In the records below, find each line containing the word "agent" and copy it.
*** Opening of Information supplied ***
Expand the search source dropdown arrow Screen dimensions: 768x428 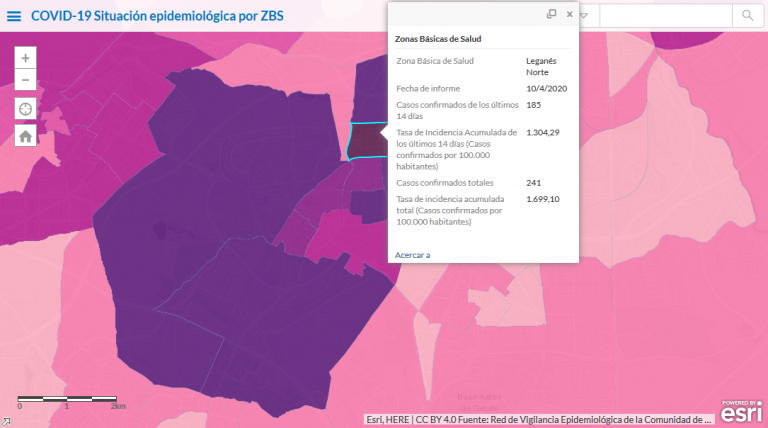[x=584, y=16]
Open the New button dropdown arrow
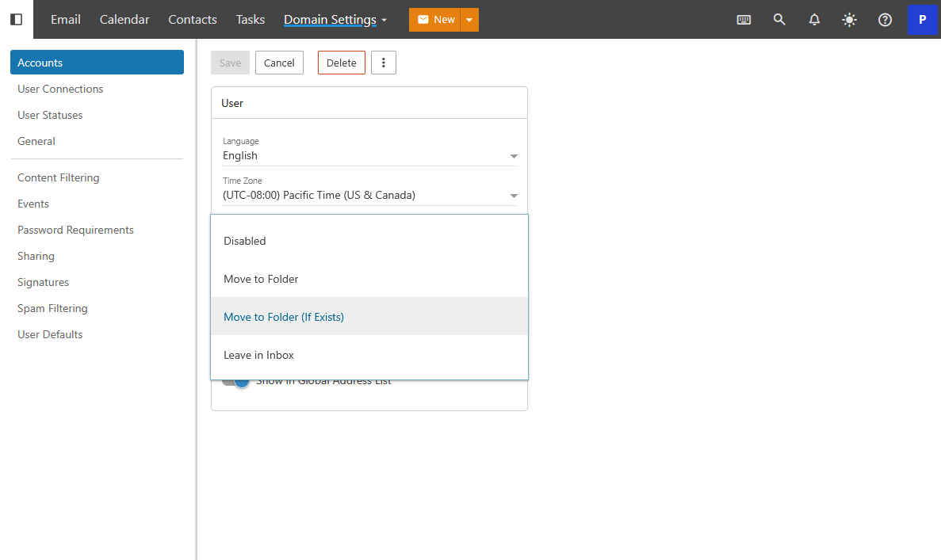Screen dimensions: 941x560 point(469,20)
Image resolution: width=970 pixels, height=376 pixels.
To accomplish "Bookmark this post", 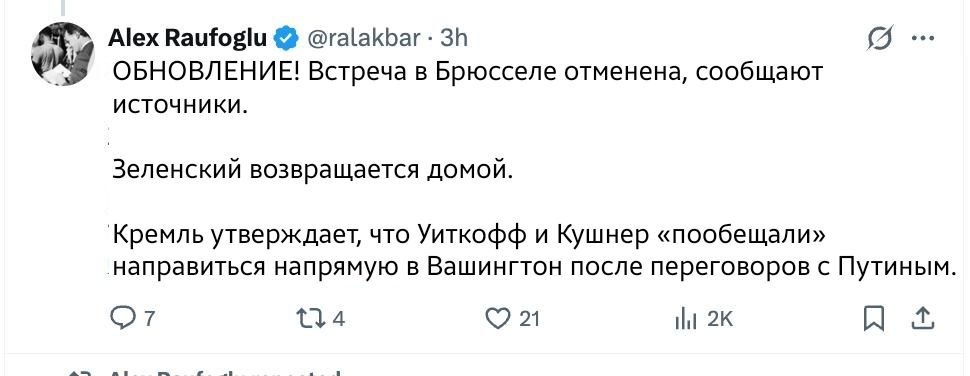I will 873,319.
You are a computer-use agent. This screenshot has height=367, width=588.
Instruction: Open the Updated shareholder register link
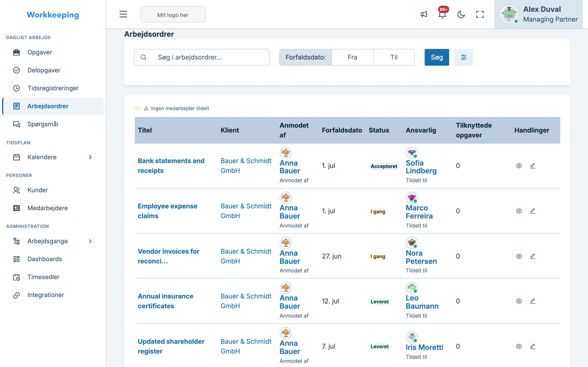171,346
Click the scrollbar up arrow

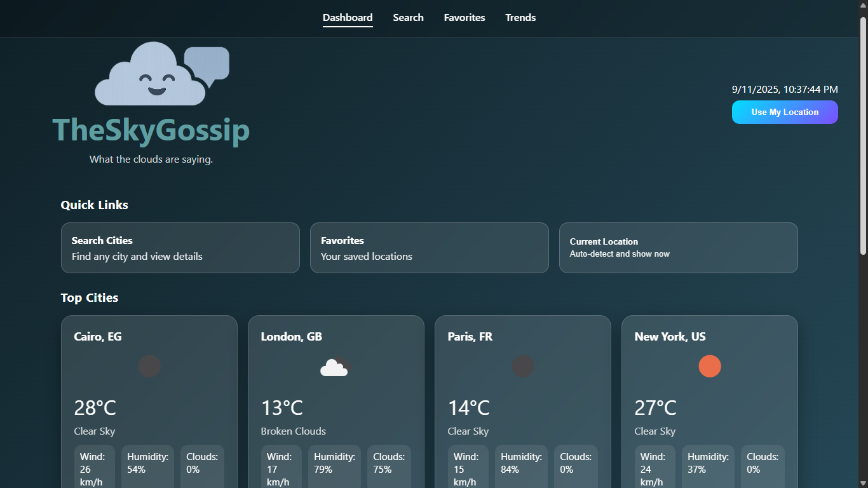pos(864,5)
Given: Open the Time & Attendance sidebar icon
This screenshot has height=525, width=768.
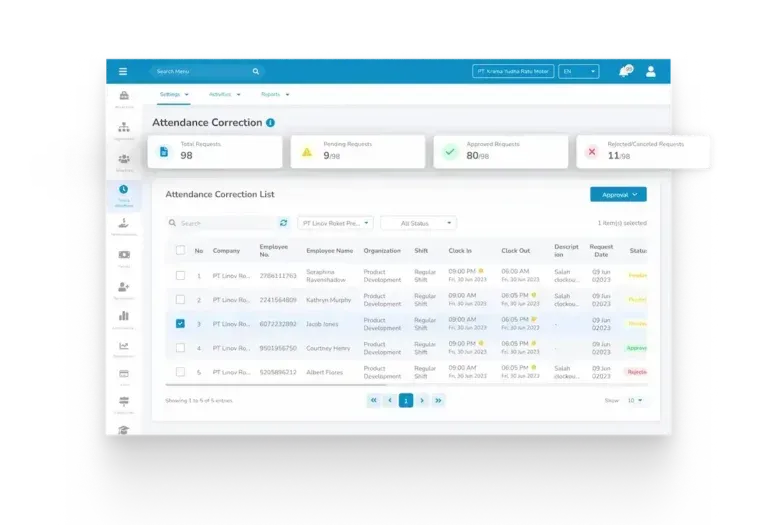Looking at the screenshot, I should click(x=123, y=192).
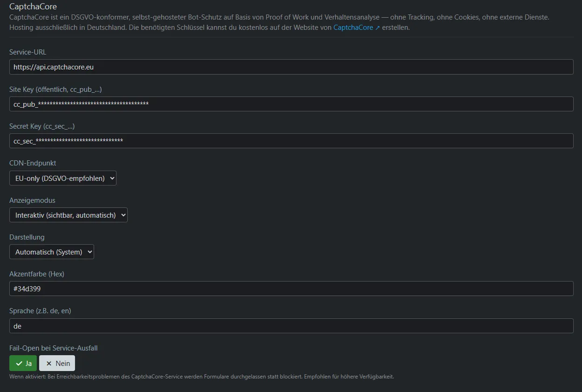Click the Akzentfarbe hex value field
This screenshot has height=392, width=582.
(291, 289)
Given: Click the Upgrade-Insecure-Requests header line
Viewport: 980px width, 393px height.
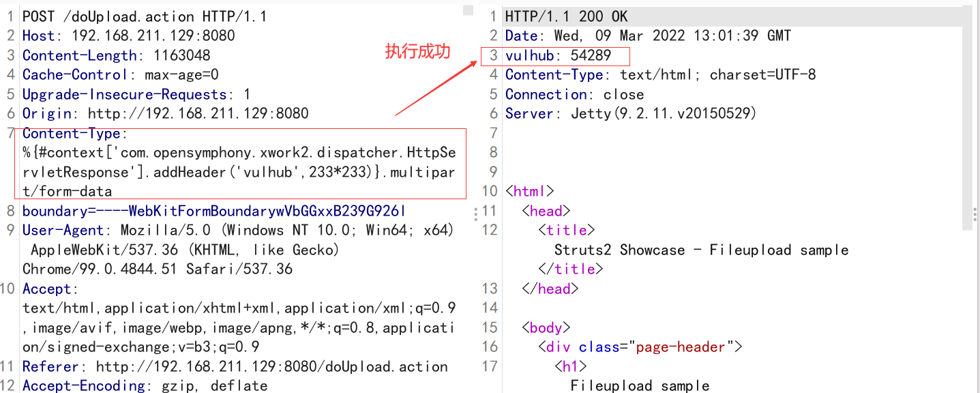Looking at the screenshot, I should pos(136,95).
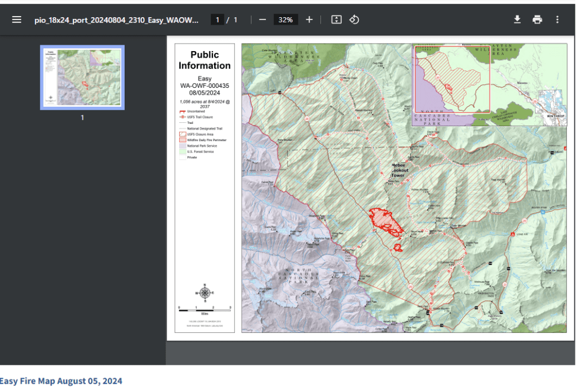Screen dimensions: 588x389
Task: Select the page 1 thumbnail in the sidebar
Action: pos(82,77)
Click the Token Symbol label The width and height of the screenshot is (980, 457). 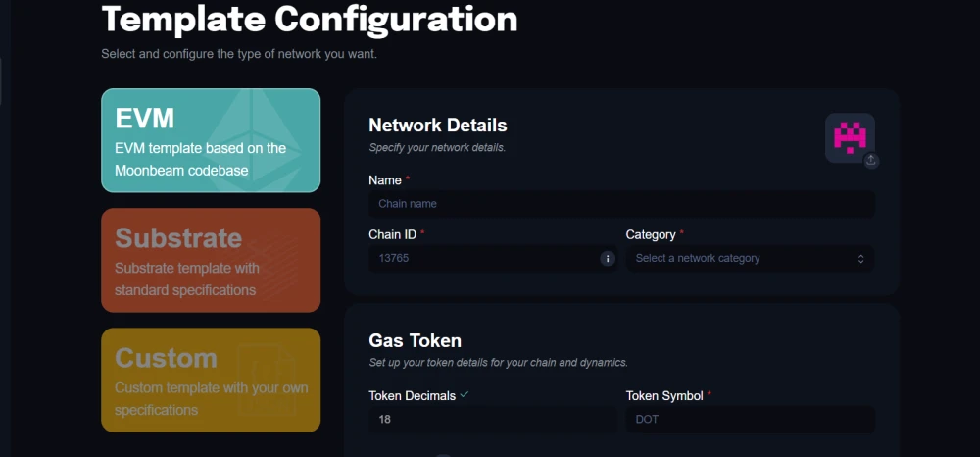point(664,396)
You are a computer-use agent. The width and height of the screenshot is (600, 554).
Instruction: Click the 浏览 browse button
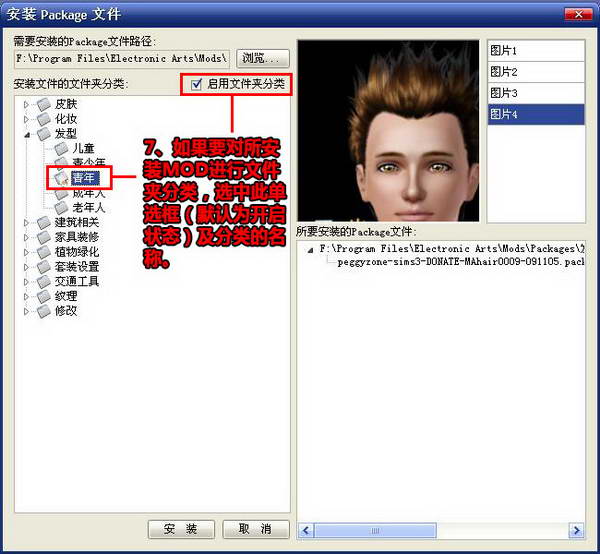(x=262, y=59)
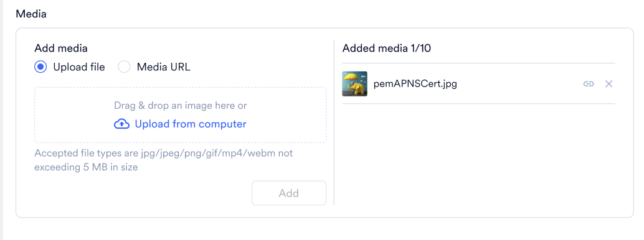Click the vertical divider between media panels
The height and width of the screenshot is (240, 644).
click(x=334, y=122)
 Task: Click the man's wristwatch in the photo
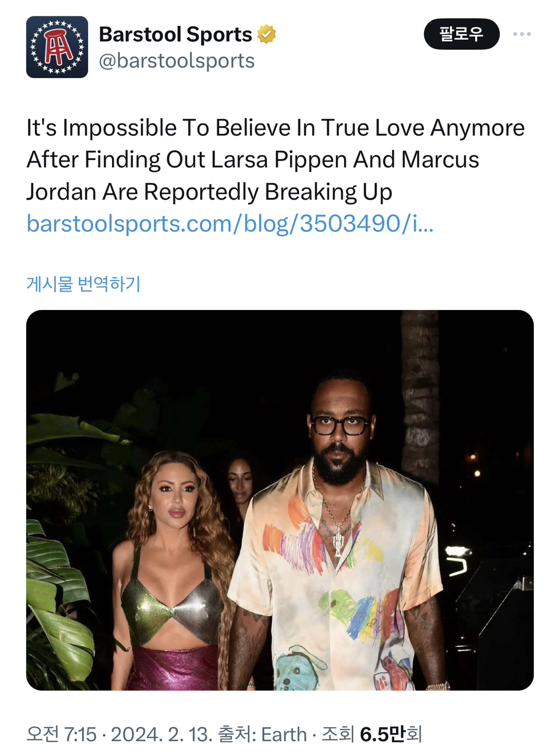pyautogui.click(x=438, y=685)
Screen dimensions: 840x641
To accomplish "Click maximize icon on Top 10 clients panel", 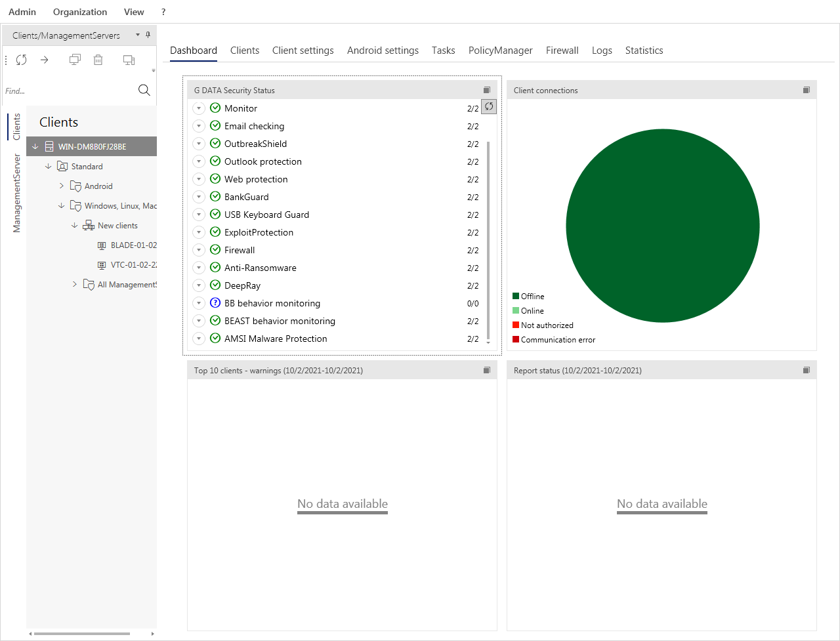I will coord(487,370).
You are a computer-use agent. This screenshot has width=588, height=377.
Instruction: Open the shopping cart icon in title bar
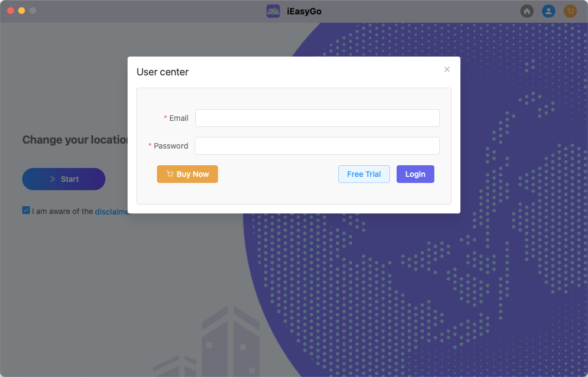point(570,11)
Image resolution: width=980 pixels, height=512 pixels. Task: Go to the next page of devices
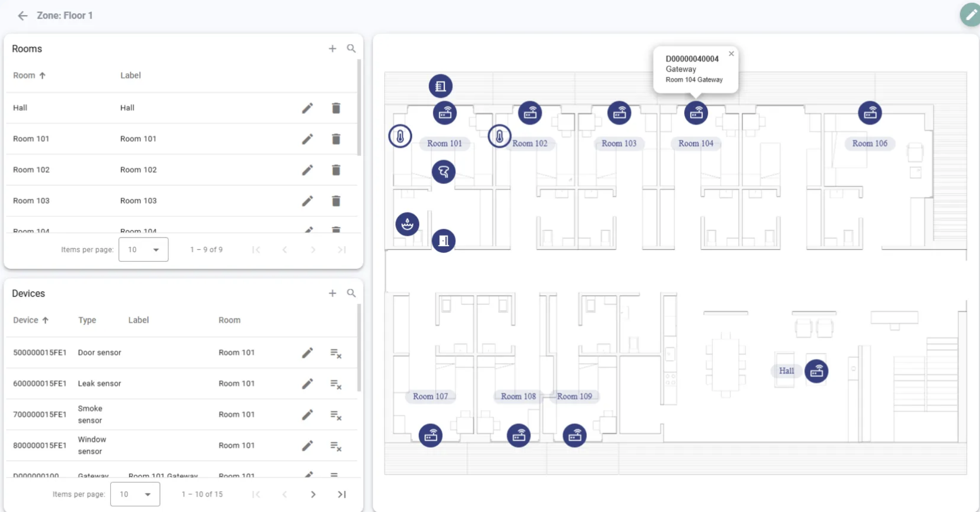pos(313,494)
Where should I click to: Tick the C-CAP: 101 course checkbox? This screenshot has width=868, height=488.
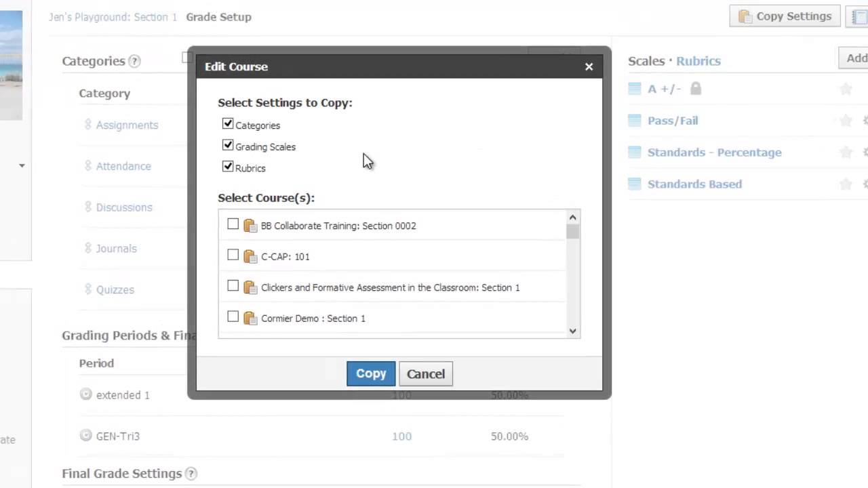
*** Close of Information supplied ***
● **Final answer**
You are a computer-use agent. This screenshot has height=367, width=588.
You are a computer-use agent. The width and height of the screenshot is (600, 554).
You are a computer-use agent. This screenshot has width=588, height=377.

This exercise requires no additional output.